In the case of turning on annotations, displayOn is triggered, which publishes modeChange for this window to displayAnnotations. It also publishes windowUpdated with the current state.

This modeChange is the key to changing the UI experience. However, the sequence of events to load the annotations was initiated before the user ever clicked the annotations button.

In order to see how these annotations got loaded, we have go back in time to when ImageView was originally loaded. When a single image view is chosen, for example from ThumbnailsView, an ImageView object is initialized. A number of things happen here, but we are going to focus on how the AnnotationLayer gets created. As part of the ImageView creation createOpenSeadragonInstance() is called. This function does a lot of things to allow the image to load. But once this is completed addAnnotationsLayer() is fired.

This function initializes the $.AnnotationsLayer object (widgets/annotationsLayer.js). On initialize this function calls createRenderer(); createRenderer() creates another object called the $.OsdCanvasRenderer (annotations/osd-canvas-renderer.js). This object needs to be passed a number of pieces of information that can be traced back to the original $.ImageView call including the OSD in question, the id of the window to be populated, and most importantly the annotationsList to be used.

This annotationsList is acquired from the parent of the $.ImageViewer object which is the $.Window object.

When the $.Window object is originally initialized, it executed getAnnotations(). getAnnotations() populates annotations in two ways:

  1. It uses the URI of annotationsList associated with the current canvas and requests the list using jQuery's get() method. The returned list of annotations gets added as an array of objects to the $.Window.annotationsList property.
  2. If an annotation endpoint/database has been configured and Mirador has the necessary information to communicate with it, it will send a search request to that endpoint and populate the resulting JSON (as OA) to $.Window.annotationsList.

This property is what then gets passed from $.ImageView to $.AnnotationsLayer and finally to $.OsdCanvasRenderer, now as just list and no longer as annotationsList.

It is finally here in the $.OsdCanvasRenderer that the blue boxes the user sees outlining an annotation area get created.

But it is not immediately obvious when this is done because $.OsdCanvasRenderer does not actually call any functions on initialization. However, it does have a render() function.

render() takes the list array and, for each annotation within the list, creates a div and places that div on the designated regions of the OpenSeadragon canvas. To do this, it uses parseRegion() to get the coordinates of the annotation and then uses getOsdFrame() to create rectangle bounds on the OSD canvas.

But the question remains, when did render() get fired? For this we have to return to $.AnnotationsLayer.

At the end of createRenderer() which initialized $.OsdCanvasRenderer, a final function named modeSwitch() is called.
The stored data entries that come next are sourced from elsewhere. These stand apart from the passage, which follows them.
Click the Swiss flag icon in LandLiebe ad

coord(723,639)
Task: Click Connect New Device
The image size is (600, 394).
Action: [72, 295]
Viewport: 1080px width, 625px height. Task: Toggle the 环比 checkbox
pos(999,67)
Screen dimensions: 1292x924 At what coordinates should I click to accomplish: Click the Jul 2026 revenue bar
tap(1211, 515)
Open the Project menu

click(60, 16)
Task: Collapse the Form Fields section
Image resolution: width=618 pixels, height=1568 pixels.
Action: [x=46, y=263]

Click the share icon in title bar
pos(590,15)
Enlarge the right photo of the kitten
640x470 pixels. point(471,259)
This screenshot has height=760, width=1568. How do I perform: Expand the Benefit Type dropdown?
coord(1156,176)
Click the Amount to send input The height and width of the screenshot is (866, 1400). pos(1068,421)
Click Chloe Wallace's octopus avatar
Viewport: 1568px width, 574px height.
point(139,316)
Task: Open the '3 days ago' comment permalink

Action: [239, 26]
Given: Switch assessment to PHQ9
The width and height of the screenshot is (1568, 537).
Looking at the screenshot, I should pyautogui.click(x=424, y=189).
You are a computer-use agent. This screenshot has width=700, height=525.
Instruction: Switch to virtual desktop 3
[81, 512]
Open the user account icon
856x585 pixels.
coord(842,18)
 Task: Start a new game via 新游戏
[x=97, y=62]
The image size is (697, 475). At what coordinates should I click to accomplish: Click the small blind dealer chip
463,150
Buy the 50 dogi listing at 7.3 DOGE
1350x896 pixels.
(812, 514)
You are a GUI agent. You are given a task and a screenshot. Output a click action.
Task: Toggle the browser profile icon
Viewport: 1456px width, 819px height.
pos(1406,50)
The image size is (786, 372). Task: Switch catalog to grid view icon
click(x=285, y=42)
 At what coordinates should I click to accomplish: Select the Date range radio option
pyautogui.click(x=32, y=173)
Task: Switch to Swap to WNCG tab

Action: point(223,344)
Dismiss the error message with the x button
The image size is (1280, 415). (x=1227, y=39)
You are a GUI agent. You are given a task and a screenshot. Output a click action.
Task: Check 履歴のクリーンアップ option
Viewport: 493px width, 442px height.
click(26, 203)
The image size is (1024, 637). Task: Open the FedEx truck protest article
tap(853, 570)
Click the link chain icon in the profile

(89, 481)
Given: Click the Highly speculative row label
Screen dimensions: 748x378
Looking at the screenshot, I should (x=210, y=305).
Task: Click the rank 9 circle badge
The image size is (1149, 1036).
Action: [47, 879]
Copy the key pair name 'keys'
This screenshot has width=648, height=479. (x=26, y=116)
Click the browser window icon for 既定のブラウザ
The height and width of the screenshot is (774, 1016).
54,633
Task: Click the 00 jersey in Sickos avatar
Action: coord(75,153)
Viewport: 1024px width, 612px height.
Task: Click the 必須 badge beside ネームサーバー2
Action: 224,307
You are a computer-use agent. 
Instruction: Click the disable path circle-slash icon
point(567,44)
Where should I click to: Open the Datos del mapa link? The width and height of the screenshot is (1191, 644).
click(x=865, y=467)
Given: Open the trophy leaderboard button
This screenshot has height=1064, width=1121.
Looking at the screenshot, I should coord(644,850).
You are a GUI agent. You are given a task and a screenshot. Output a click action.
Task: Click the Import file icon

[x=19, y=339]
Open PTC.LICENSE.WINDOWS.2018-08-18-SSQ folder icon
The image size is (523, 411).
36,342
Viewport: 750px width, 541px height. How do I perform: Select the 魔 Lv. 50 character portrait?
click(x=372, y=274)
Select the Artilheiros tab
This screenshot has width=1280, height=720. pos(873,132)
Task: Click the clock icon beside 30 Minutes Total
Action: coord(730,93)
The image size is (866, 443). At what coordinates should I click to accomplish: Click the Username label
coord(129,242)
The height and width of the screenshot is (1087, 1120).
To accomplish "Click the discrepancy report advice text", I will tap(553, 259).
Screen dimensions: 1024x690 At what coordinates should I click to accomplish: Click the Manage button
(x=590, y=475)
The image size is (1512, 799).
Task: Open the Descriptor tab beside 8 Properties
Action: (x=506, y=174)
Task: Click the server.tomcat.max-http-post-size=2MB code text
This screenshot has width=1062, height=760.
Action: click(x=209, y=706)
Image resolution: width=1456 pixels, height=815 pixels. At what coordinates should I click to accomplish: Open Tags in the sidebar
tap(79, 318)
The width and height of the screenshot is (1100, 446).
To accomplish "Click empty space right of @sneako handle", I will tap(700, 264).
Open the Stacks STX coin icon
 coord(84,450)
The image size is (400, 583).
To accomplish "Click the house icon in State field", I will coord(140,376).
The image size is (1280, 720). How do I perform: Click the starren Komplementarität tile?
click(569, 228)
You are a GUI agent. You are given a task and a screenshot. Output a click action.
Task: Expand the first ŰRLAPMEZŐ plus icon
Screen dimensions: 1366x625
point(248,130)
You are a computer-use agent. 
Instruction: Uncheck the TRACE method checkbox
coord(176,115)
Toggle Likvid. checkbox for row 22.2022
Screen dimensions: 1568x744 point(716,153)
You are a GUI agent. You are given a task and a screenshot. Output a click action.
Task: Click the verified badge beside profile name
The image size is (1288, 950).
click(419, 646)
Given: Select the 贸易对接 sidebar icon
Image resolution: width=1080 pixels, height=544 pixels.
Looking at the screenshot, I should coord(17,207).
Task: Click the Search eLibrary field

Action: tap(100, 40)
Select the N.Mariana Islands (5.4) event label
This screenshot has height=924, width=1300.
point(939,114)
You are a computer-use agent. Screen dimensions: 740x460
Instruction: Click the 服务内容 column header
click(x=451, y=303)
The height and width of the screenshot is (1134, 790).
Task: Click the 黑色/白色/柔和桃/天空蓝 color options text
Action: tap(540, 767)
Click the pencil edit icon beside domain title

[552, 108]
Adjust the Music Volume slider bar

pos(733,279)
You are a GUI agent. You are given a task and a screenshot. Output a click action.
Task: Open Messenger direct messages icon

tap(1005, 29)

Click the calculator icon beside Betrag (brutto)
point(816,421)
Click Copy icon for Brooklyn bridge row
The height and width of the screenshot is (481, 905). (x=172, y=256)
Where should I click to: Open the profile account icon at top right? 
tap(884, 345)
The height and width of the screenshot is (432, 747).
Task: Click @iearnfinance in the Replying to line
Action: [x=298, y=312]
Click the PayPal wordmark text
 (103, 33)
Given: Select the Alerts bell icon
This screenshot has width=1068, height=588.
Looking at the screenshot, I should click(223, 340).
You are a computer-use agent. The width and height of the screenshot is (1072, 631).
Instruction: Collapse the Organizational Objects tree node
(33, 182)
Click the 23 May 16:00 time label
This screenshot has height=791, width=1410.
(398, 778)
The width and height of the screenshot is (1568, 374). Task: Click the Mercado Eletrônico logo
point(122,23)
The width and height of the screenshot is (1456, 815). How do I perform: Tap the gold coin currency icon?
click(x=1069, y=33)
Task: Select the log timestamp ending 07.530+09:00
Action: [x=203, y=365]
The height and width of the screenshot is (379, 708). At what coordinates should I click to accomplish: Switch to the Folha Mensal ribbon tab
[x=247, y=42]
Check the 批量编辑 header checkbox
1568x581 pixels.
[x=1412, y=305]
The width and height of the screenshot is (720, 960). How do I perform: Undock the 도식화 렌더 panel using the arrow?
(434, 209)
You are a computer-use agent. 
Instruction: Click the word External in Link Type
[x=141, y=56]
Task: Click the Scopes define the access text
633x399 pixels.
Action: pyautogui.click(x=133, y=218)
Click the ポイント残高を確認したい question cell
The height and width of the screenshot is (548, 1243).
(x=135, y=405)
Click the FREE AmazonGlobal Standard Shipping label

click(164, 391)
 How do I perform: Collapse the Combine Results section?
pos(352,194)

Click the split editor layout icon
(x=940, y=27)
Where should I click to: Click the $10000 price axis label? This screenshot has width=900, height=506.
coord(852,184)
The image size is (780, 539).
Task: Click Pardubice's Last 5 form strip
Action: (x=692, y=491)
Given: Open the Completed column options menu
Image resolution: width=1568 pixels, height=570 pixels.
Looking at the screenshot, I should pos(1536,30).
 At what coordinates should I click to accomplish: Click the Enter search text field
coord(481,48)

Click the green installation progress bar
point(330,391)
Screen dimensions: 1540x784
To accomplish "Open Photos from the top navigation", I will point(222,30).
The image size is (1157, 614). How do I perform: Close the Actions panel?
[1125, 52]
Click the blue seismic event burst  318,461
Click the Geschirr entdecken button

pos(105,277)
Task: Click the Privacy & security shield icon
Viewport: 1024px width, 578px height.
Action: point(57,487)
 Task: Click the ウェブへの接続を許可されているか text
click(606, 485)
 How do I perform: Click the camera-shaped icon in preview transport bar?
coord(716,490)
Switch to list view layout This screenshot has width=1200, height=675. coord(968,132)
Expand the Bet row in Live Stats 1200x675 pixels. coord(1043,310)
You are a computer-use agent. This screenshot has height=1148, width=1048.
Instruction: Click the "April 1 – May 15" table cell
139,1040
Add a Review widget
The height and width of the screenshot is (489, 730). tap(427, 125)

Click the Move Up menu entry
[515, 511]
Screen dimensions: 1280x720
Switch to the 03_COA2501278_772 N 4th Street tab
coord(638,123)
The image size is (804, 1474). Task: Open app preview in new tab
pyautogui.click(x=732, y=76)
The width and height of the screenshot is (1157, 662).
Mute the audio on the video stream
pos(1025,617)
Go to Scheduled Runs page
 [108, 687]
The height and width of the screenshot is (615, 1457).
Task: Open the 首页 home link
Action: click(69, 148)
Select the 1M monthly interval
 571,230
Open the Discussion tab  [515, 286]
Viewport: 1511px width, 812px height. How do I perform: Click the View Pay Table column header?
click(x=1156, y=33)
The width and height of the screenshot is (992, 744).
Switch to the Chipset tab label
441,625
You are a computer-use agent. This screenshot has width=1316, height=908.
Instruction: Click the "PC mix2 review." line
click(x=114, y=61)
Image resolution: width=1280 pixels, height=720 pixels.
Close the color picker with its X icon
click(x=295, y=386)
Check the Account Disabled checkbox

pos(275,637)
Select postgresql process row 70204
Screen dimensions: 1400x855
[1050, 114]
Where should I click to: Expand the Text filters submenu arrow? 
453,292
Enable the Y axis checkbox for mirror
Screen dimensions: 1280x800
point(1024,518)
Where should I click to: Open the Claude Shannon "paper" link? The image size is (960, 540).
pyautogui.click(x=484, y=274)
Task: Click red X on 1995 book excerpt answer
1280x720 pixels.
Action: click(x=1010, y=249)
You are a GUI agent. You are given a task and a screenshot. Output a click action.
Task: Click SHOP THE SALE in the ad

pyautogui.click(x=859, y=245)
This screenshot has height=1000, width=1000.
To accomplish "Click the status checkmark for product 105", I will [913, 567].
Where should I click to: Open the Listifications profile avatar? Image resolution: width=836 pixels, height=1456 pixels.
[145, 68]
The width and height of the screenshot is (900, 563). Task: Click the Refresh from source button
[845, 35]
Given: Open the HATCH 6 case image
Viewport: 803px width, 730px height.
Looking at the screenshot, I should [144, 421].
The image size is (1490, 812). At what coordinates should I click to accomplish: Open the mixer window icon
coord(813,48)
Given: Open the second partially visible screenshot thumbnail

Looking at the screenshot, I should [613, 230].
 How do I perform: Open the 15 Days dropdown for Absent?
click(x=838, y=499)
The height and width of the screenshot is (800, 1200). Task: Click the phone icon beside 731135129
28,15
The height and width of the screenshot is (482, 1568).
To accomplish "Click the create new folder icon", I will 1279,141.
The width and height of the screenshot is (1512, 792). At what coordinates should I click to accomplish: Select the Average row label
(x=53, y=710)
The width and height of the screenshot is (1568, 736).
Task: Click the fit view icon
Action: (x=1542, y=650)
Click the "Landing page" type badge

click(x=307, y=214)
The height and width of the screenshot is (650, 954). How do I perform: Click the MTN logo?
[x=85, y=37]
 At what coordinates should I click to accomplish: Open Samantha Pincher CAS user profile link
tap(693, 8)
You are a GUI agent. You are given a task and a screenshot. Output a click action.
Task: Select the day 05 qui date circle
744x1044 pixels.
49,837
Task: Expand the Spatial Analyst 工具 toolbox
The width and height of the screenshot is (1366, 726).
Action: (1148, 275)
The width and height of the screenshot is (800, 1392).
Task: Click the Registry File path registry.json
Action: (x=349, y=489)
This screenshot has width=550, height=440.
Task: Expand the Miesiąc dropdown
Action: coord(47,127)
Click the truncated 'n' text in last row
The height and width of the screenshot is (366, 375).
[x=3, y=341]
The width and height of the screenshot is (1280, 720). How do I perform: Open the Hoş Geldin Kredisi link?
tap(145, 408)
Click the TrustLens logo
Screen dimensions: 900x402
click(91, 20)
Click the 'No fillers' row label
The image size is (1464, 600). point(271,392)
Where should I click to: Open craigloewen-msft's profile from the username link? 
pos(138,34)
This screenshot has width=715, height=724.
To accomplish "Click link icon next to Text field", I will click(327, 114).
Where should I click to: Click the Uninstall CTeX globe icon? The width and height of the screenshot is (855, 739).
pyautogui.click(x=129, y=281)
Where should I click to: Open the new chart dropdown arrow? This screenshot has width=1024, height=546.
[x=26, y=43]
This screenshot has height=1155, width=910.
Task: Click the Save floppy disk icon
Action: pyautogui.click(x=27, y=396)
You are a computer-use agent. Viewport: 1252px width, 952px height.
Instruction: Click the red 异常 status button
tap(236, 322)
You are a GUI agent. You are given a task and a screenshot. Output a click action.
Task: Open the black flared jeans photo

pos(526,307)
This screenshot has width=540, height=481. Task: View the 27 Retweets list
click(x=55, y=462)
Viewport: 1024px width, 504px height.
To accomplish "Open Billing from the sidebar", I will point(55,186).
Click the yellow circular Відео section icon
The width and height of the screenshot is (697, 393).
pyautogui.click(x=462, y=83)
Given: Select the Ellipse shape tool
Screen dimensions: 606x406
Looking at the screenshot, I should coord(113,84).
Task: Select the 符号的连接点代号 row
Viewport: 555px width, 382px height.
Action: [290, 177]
modeSwitch() is basically a switch to execute different actions depending on the mode of the annotationsLayer.

Currently there are three possible modes:

  • displayAnnotations - display annotations only. This triggers enterDisplayAnnotations() which:
    • Triggers $.OsdRegionRectTool's exitEditMode()
    • Triggers $.OsdCanvasRenderer's render()
  • editingAnnotations - display and draw new annotations (only when an annotation endpoint is defined and configured), triggers enterEditAnnotations() which:
    • Creates a $.OsdRegionRectTool for drawing new annotations
    • Triggers $.OsdCanvasRenderer's render()
    • Triggers $.OsdRegionRectTool's enterEditMode()
  • default - do not display annotations, triggers enterDefault() which:
    • Triggers $.OsdRegionRectTool's exitEditMode()
    • Triggers $.OsdCanvasRenderer's hideAll()

The the user click of the "show annotation button" occurs, the publish() method triggers an event called modeChange and when the mode changes, the bounding boxes are bound.